▸ Short exercise
Rewrite the records below from the line that has "The image size" through the end of the records, replacing "Instruction" with "Directive" and leaving everything else unchanged. Leave the pictures out of the answer.

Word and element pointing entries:

####################

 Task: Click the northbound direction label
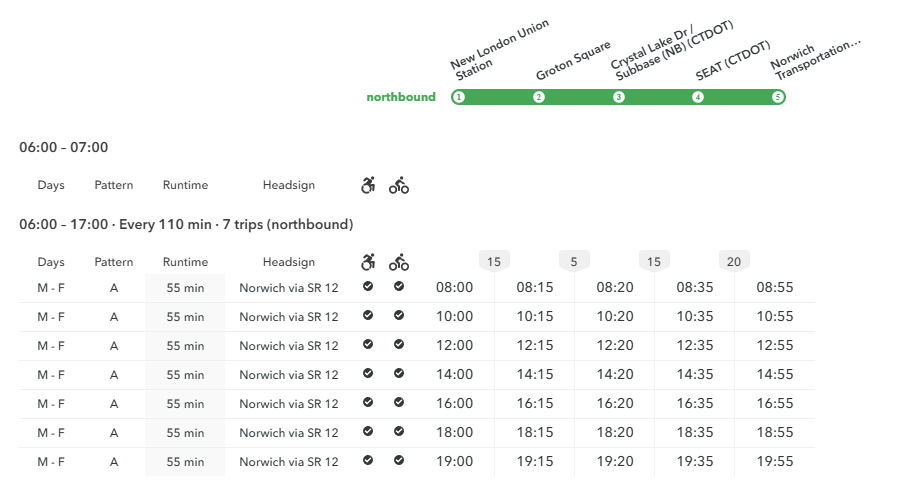[x=401, y=97]

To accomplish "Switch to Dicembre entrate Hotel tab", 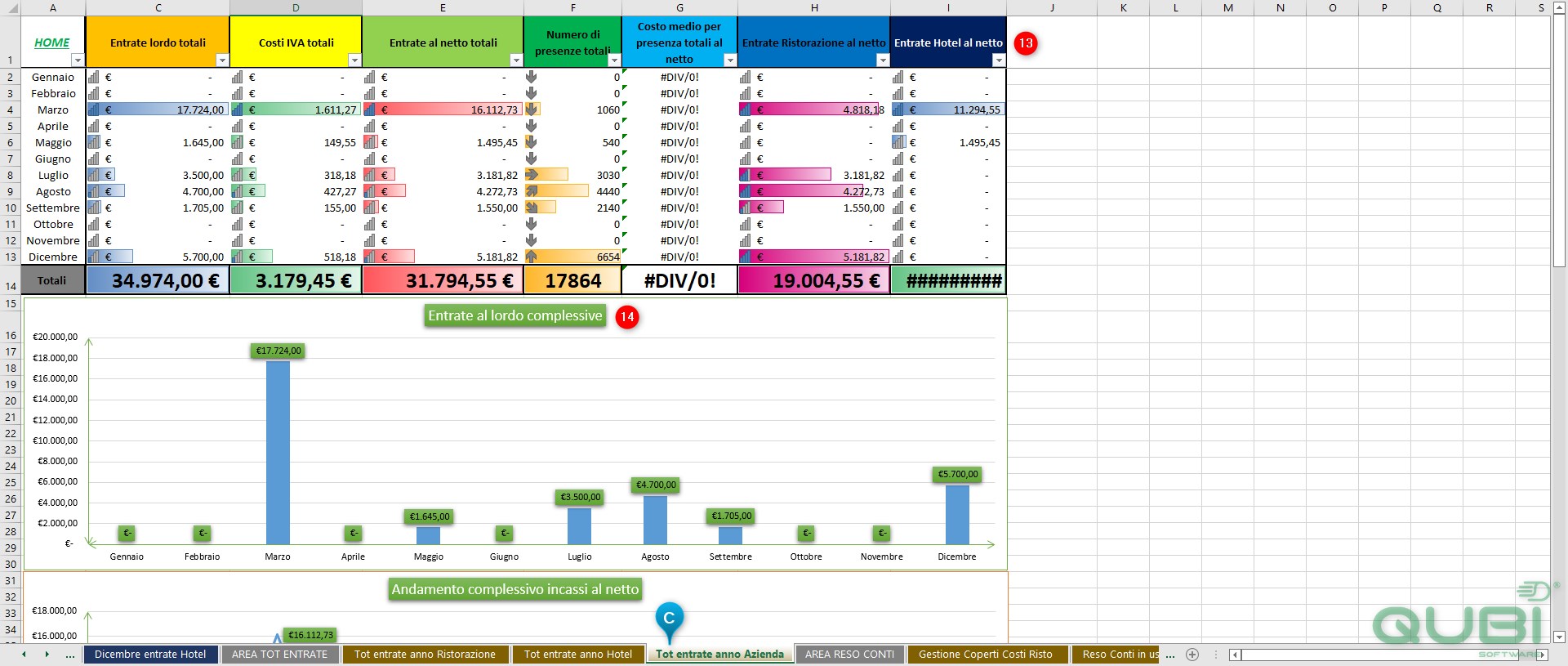I will coord(150,655).
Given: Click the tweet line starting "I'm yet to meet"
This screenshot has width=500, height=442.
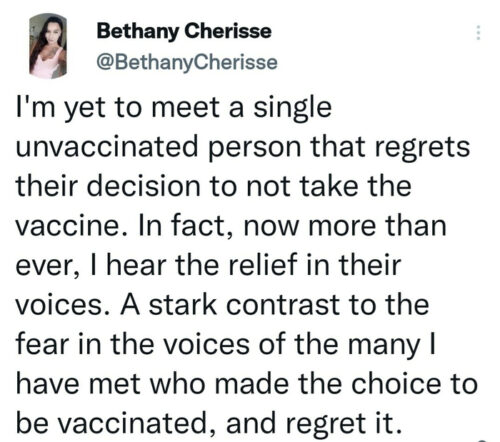Looking at the screenshot, I should pyautogui.click(x=174, y=108).
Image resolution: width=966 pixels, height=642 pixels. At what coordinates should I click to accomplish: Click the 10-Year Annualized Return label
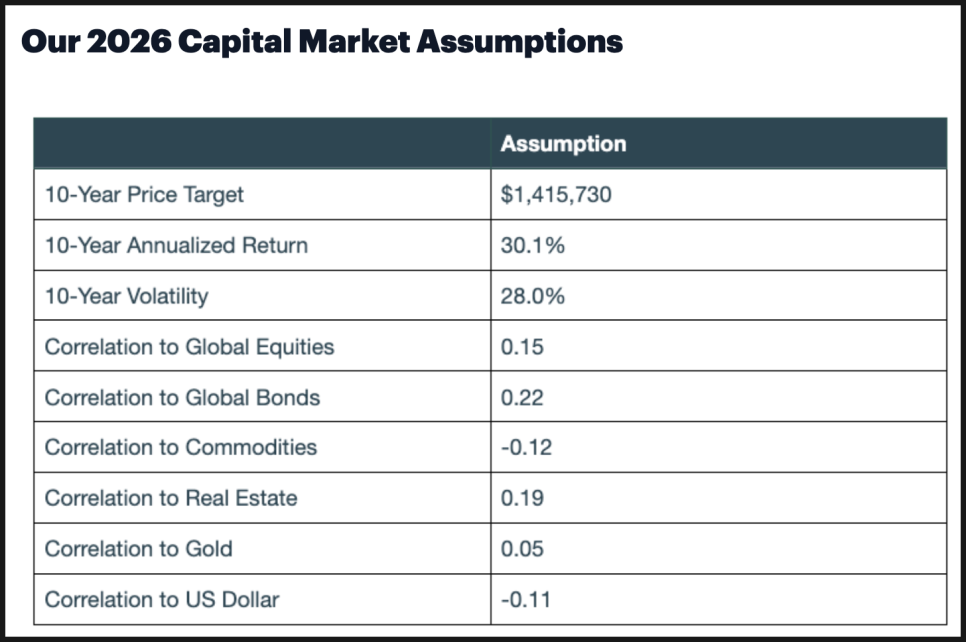pyautogui.click(x=176, y=245)
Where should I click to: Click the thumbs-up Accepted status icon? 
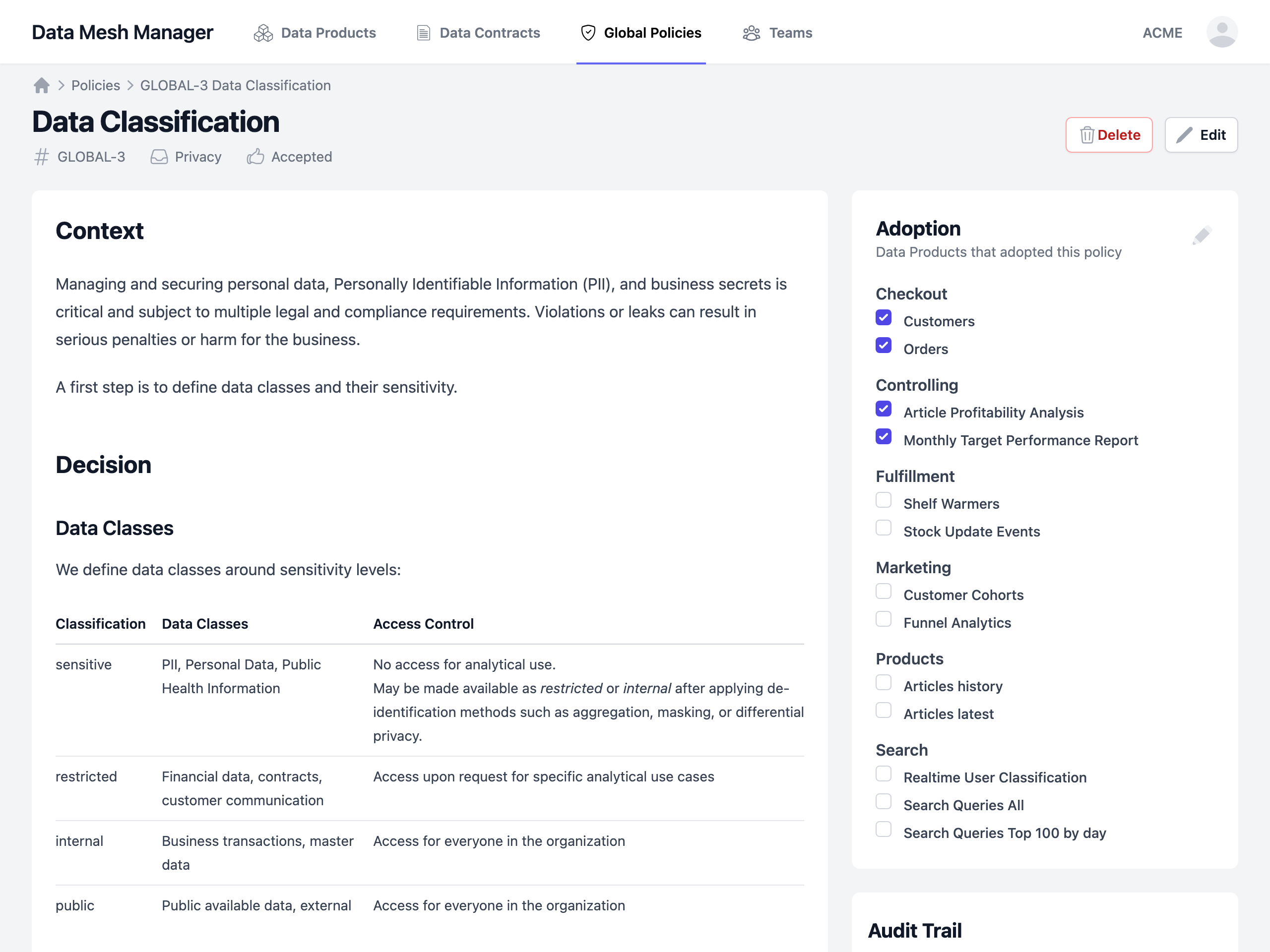255,156
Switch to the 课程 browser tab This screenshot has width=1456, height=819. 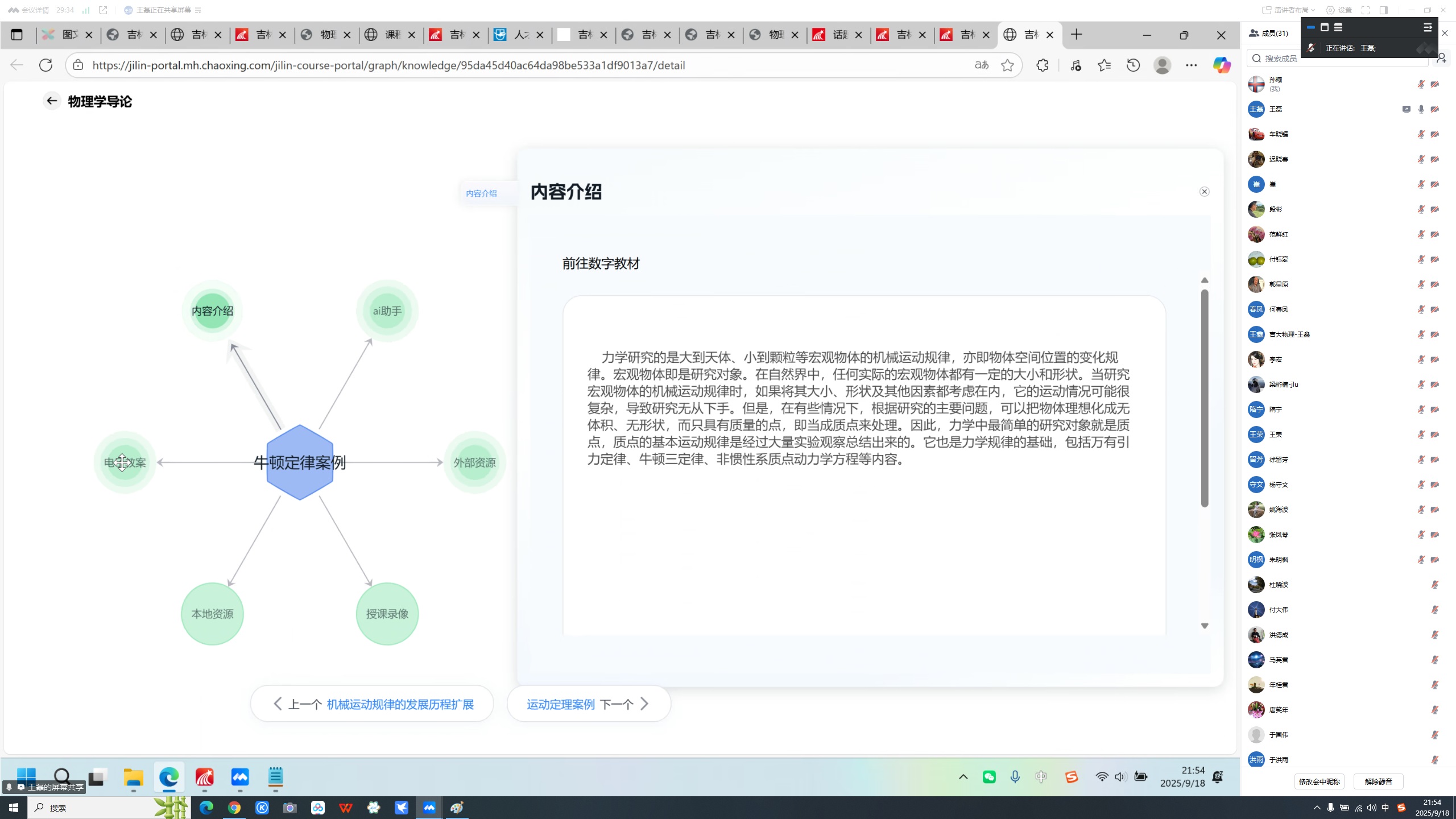pyautogui.click(x=391, y=35)
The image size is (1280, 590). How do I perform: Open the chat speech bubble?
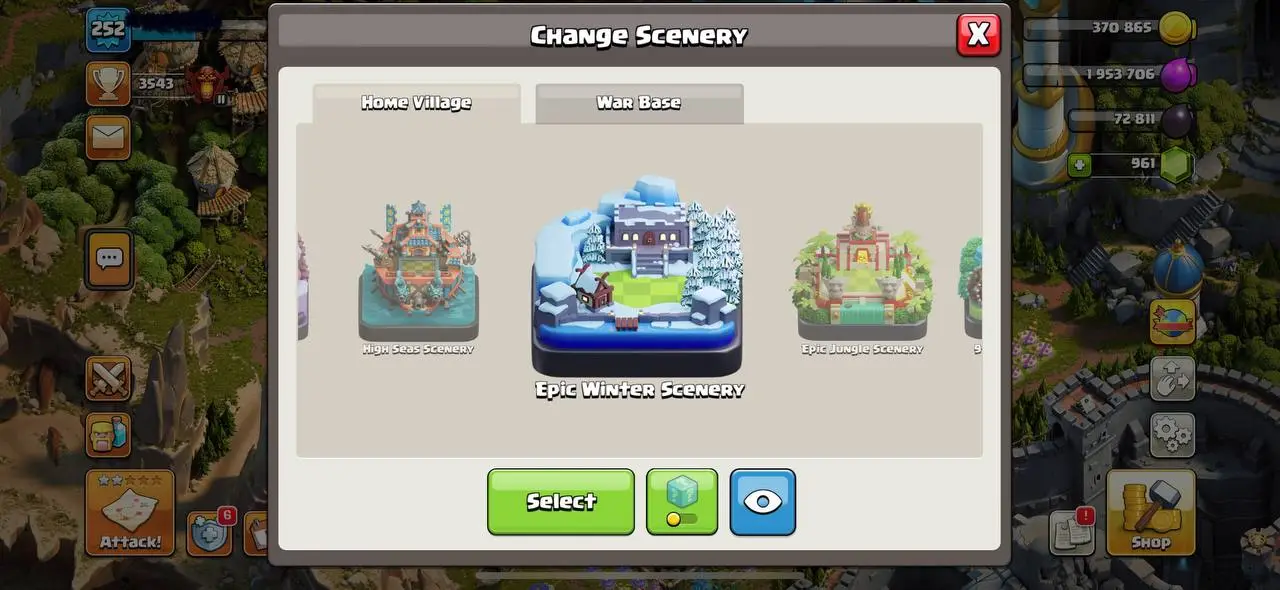108,260
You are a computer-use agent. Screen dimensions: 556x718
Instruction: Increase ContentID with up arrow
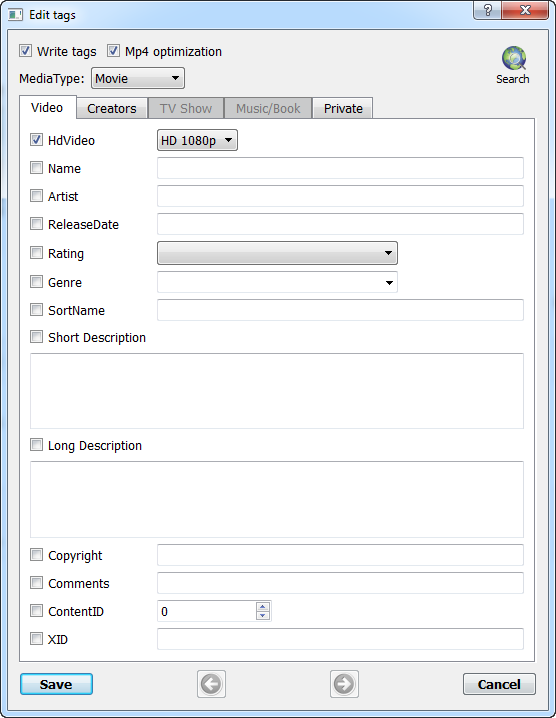tap(263, 606)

####################

▸ The solution
The image size is (1280, 590). How do I perform: Open the chat speech bubble?
108,260
You are a computer-use agent. Screen dimensions: 556x718
Directive: Increase ContentID with up arrow
tap(263, 606)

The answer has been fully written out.